Supply Chain Council of European Union | Scceu.org
Supply Chain Risk

Live news: Tesla’s credit rating boosted to investment grade by S&P

© Reuters

Tesla’s bonds are now classified as investment grade by Standard & Poor’s, with the agency citing the electric car maker’s recent production numbers as a reason for shifting the rating on the company’s debt out of junk territory.

The rating agency on Thursday boosted Tesla’s rating, including the credit rating and issue-level rating, to BBB from BB+. That pushed it past the threshold that separates investment grade from high-yield, or so-called junk, territory.

Companies considered investment grade are regarded as having a relatively low risk of default, which can lead to them potentially being able to borrow money at lower rates. Rival agency Moody’s has a Ba1 rating on Tesla, which still places it in junk territory on that scale.
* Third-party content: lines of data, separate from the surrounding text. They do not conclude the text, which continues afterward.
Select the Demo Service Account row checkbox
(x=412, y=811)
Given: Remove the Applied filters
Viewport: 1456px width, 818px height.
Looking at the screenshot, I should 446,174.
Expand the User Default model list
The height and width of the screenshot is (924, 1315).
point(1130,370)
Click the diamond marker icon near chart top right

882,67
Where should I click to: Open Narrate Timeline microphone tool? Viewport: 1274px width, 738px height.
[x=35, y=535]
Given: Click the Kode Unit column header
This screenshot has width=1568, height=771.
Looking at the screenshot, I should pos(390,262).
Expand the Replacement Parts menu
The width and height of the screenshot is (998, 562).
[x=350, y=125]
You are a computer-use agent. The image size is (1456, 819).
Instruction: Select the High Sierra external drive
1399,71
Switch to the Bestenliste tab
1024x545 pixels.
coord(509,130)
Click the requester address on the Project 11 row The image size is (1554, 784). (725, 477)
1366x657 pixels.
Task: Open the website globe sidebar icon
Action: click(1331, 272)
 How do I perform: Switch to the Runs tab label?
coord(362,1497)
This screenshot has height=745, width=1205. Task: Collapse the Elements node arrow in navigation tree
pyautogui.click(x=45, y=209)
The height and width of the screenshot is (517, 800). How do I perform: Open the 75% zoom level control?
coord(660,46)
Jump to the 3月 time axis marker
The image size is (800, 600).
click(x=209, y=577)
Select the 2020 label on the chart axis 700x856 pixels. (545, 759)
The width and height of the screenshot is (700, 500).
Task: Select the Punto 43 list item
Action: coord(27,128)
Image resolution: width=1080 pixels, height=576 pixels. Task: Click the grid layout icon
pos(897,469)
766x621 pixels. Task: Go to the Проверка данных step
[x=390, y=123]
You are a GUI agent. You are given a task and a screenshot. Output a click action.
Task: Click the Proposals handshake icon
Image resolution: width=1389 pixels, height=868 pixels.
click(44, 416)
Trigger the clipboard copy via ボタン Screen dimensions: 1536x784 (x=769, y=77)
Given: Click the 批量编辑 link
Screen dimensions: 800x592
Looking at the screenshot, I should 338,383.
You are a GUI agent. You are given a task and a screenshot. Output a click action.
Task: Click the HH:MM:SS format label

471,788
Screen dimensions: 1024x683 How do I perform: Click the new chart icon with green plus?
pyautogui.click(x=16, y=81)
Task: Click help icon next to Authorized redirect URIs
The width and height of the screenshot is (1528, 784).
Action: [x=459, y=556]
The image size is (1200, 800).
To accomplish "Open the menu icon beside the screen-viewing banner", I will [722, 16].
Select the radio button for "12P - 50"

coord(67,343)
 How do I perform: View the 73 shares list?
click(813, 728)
“The stable outlook reflects our expectation that Tesla will maintain low debt levels as it sustains its solid market share, profitability, and strong liquidity amid an increasingly competitive environment for EVs,” S&P said in a statement.

Tesla has produced about 930,000 vehicles so far this year, about 50 per cent year-on-year, S&P said, despite production suspension in China in the second quarter, component shortages and inflation. That topped the agency’s expectations, leading its forecast Tesla will sell 2mn units in 2023. S&P said this will help the automaker sustain its electric vehicle market share as it faces competition from automakers in China and Europe.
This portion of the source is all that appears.